>>

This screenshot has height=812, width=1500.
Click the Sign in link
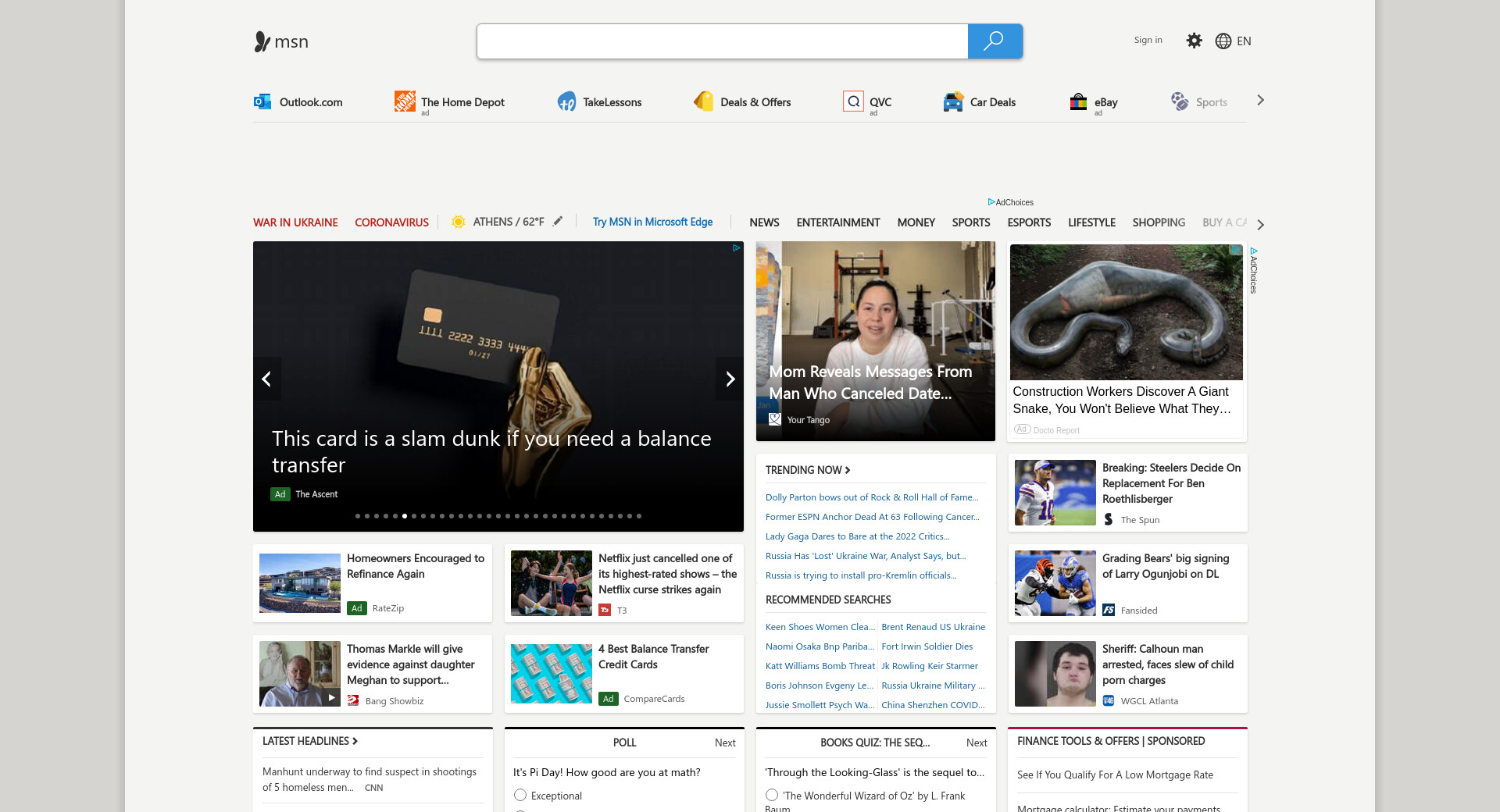(x=1148, y=40)
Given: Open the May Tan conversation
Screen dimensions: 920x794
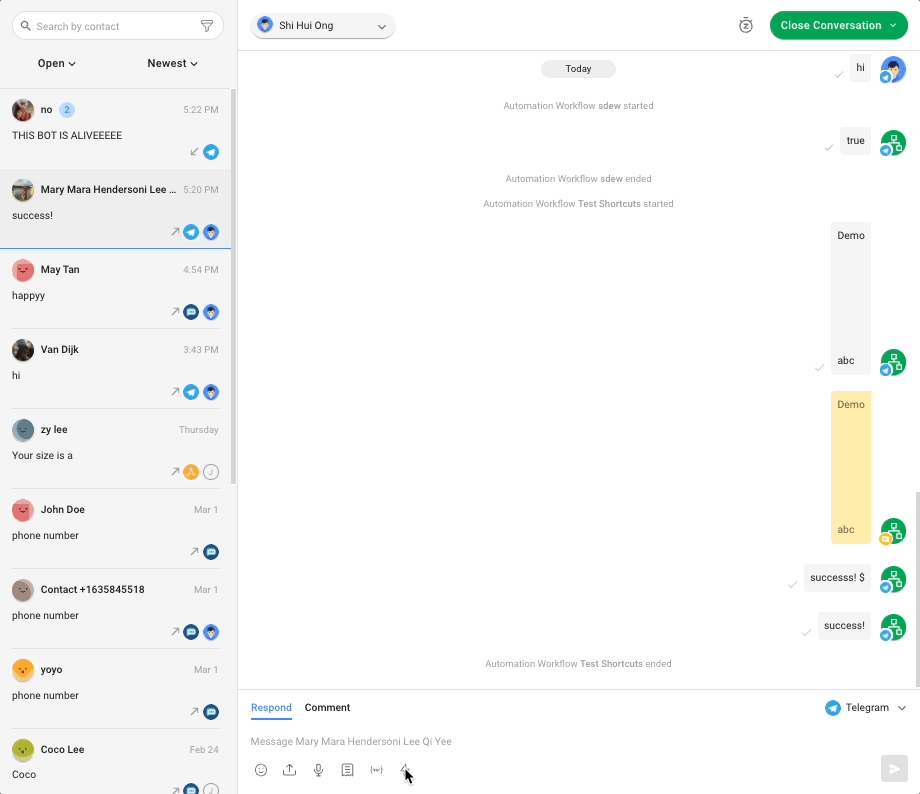Looking at the screenshot, I should [115, 289].
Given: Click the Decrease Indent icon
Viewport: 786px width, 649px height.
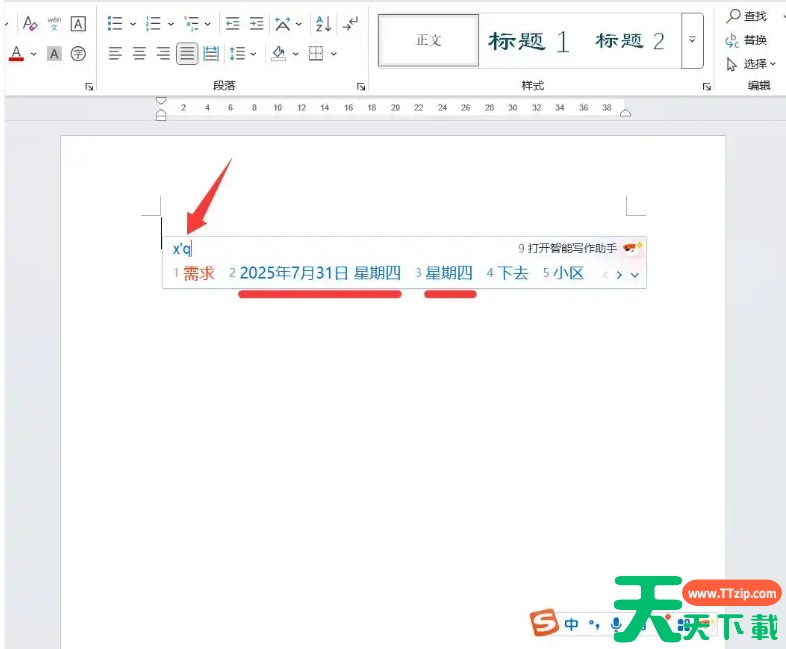Looking at the screenshot, I should pyautogui.click(x=232, y=23).
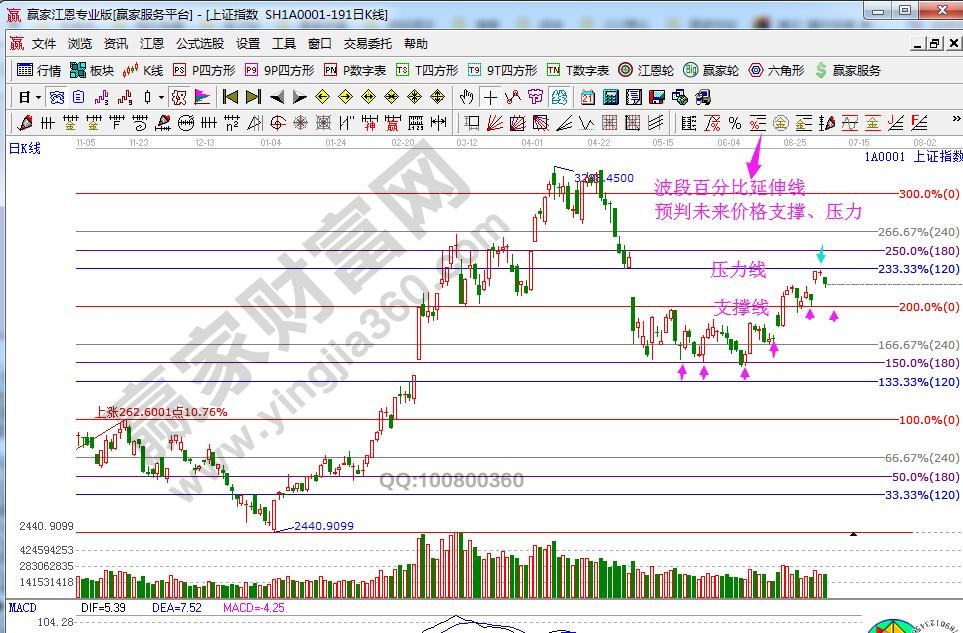The height and width of the screenshot is (633, 963).
Task: Expand the candlestick style dropdown arrow
Action: [x=161, y=97]
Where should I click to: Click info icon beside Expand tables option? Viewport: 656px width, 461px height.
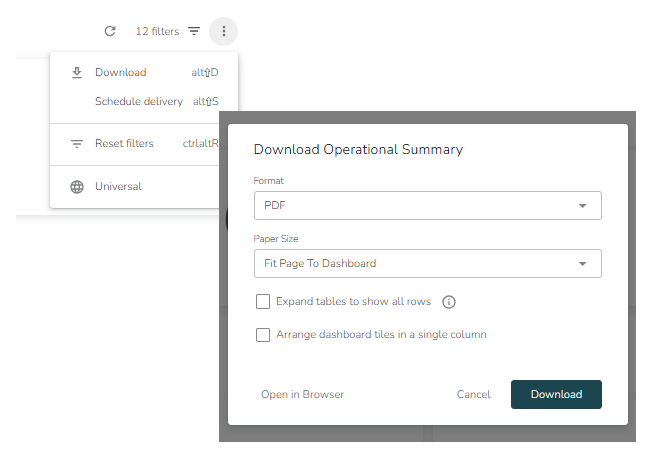[x=449, y=302]
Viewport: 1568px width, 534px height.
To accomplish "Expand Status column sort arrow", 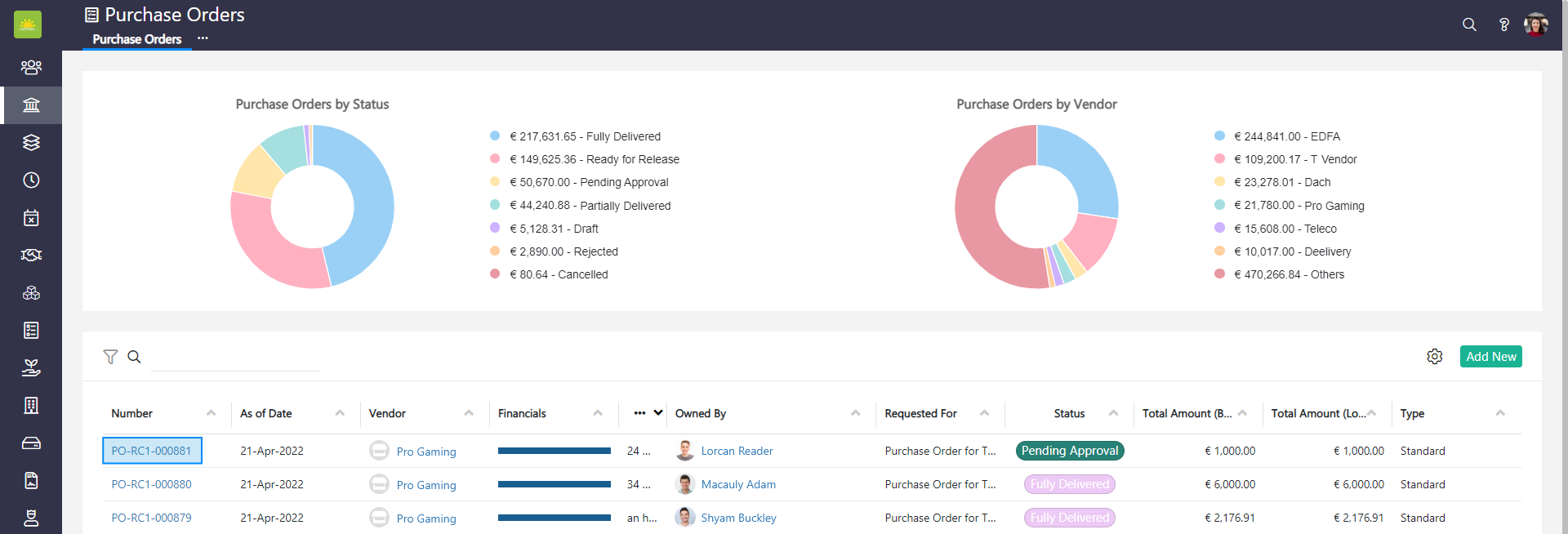I will (1113, 413).
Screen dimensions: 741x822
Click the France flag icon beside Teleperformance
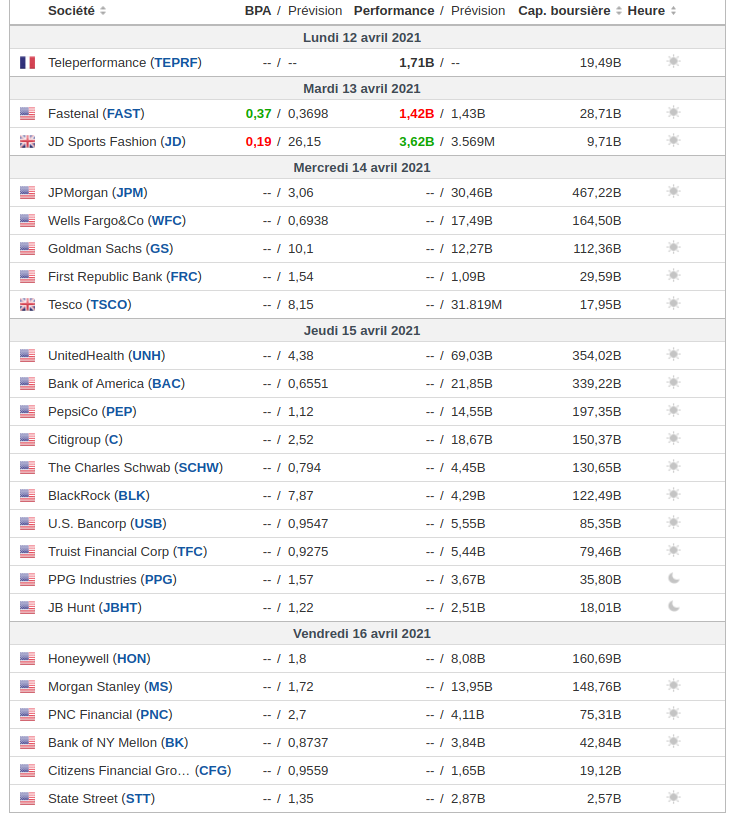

<<

Copy every line of the data that carries the word "Given".

Given: Open the May Tan conversation
Given: Click the Decrease Indent icon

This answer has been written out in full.